The girls hide in the basement after the director finishes talking to them. They sit on a bathroom floor, on cold tiles, and they talk about escaping. They think they could climb out of the frosted window above their heads. Through it, the girls can see the silhouettes of flowers. No one would see them leave the building if they went through the window. They could run away if 3 they wanted to. Just for the afternoon. There’s an ice cream parlor in town, not too far. They could hitch hike.

One of the girls stands. She pulls herself up onto the vanity top and reaches for the window. She pushes it open. The glass swings out more easily than she expected. She feels the mulch beneath her fingers. Then her friend calls out to stop her. She says she doesn’t want to get in more trouble. They’re both seated on the floor again. They text the boys to meet at the bench that night.

A girl and a boy stand together on a roofdeck. There are other people there, people they know well, but they stand apart. They’re looking over the brick wall, over the edge of the roof. The boy is on drugs. Cocaine. He brags about doing it off of girls’ breasts. He shows the girl a video. She doesn’t want to watch it, but she does. The boy talks like everyone wants the same things he wants. Drugs, money, sex. The boy has all these things. He’s the happiest he’s ever been, he tells her. She doesn’t disagree.

The girl smells cigarette smoke. Someone else stands by the wall now, not far from them. She inhales and imagines the burnt air pooling into her lungs. She holds her breath for a while, trapping it, and feels faint. The boy’s playing another video. She doesn’t watch.

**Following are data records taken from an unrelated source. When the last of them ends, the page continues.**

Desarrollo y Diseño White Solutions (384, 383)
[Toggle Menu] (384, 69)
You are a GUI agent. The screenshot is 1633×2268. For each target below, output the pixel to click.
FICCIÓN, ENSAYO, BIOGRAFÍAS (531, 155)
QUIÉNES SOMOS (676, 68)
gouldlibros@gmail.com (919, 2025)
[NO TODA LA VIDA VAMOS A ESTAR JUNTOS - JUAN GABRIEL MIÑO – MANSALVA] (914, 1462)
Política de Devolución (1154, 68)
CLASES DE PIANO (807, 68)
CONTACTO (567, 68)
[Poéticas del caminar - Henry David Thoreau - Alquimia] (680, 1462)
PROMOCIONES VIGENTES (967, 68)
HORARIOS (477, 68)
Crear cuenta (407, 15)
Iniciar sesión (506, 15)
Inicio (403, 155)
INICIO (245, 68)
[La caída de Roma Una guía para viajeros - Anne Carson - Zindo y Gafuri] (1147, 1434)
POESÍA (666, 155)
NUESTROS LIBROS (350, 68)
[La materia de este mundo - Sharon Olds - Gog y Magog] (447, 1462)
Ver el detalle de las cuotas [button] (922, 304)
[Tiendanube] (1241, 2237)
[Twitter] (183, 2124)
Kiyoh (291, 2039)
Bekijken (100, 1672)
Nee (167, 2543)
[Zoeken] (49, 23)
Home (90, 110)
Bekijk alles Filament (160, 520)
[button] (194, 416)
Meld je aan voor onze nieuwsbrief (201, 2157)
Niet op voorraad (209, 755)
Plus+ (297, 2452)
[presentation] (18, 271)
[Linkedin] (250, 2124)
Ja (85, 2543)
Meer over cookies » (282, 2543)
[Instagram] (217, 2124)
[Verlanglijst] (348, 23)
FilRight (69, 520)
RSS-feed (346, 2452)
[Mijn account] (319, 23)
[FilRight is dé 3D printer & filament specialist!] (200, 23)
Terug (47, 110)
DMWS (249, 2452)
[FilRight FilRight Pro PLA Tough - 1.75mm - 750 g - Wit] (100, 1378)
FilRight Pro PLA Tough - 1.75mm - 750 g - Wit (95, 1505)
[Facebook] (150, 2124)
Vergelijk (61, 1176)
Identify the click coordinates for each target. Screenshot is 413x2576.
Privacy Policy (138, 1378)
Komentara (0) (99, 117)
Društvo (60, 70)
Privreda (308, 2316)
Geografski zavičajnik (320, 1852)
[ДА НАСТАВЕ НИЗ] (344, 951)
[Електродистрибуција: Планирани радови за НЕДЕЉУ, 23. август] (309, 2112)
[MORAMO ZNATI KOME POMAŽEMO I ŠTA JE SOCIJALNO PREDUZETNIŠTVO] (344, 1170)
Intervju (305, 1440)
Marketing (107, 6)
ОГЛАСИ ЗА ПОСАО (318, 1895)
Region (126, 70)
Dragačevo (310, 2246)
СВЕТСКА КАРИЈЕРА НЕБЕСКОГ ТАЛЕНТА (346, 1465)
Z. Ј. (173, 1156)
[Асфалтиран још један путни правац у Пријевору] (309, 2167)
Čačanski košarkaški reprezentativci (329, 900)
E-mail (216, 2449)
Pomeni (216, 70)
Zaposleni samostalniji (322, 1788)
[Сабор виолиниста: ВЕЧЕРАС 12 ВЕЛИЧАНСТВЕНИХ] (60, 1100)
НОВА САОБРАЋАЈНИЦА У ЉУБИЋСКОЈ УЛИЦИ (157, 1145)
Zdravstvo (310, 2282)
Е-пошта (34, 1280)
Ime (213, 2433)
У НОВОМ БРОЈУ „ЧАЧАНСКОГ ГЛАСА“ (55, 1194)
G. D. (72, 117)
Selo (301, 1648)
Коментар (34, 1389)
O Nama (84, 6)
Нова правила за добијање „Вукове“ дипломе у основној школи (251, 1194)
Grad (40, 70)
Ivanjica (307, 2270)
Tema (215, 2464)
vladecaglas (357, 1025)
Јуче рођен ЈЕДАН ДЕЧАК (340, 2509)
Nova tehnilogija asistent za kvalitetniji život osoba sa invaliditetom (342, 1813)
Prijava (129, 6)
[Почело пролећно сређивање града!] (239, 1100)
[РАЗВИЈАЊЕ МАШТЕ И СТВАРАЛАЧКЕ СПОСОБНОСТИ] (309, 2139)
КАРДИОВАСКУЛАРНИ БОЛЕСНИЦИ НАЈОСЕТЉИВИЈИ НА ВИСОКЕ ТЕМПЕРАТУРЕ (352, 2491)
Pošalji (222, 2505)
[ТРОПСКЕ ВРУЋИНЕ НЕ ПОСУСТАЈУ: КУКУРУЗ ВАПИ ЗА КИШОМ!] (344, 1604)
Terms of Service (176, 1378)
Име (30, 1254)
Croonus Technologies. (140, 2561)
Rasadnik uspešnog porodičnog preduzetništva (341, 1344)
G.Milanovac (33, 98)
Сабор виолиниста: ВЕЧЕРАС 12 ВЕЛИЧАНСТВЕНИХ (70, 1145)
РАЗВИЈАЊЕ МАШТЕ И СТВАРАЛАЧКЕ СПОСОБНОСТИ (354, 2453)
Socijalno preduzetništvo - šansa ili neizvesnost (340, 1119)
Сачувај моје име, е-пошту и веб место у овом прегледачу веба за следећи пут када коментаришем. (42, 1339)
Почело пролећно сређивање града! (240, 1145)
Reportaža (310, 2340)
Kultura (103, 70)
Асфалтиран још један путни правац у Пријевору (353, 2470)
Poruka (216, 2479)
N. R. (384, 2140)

She leans far over the brick wall and looks down at the little taxis and cross walks and green awnings. A man rides a bike.

The girl steps back from the wall. She asks the boy what he’d do if the wall gave out and he fell all the way down to the street. He says he’ll probably die before his body reaches the ground.

I don’t know Amara well, but we lean in close as we talk. Our words are softly spoken and rushed in the restaurant, which is now emptying. We’re two seated at a table reserved for three. Two glasses of water and two glasses of prosecco and one candle and two dessert menus. The waitress hasn’t returned.

Amara asks if I knew Jack. I nod. We dated. Not for long. We weren’t old enough to love, but I’m sure that we did. I can no longer ask him, though, so I’ve started to doubt.

Amara is sorry. She has questions. She wants to know if I can answer them. She wants to know why Jack tucked the little blue bible into his back pocket, the one he got at Confirmation. Why he wrote the letters. Why he followed through with it after writing the letters, after, she imagines, envisioning his older sister’s eulogy, his parents clasping each other’s hands in the front pew, the pallbearers carrying their friend’s weight down the aisle. I don’t know the answers to her questions. I didn’t get a letter. I did get a goodbye, two weeks before, a text to meet by the MET steps that I thought meant let’s get back together.

Amara is sorry again. She can’t understand why people do it. Sometimes, she admits, she thinks about it. Not on purpose. The thoughts are fleeting. They come to her when she looks out the plane window, when she stands on the glass floor at the World Trade Center’s observation deck, when she watches the Macy’s Day Parade from the balcony of her grandmother’s 5 apartment. But she’d never do it.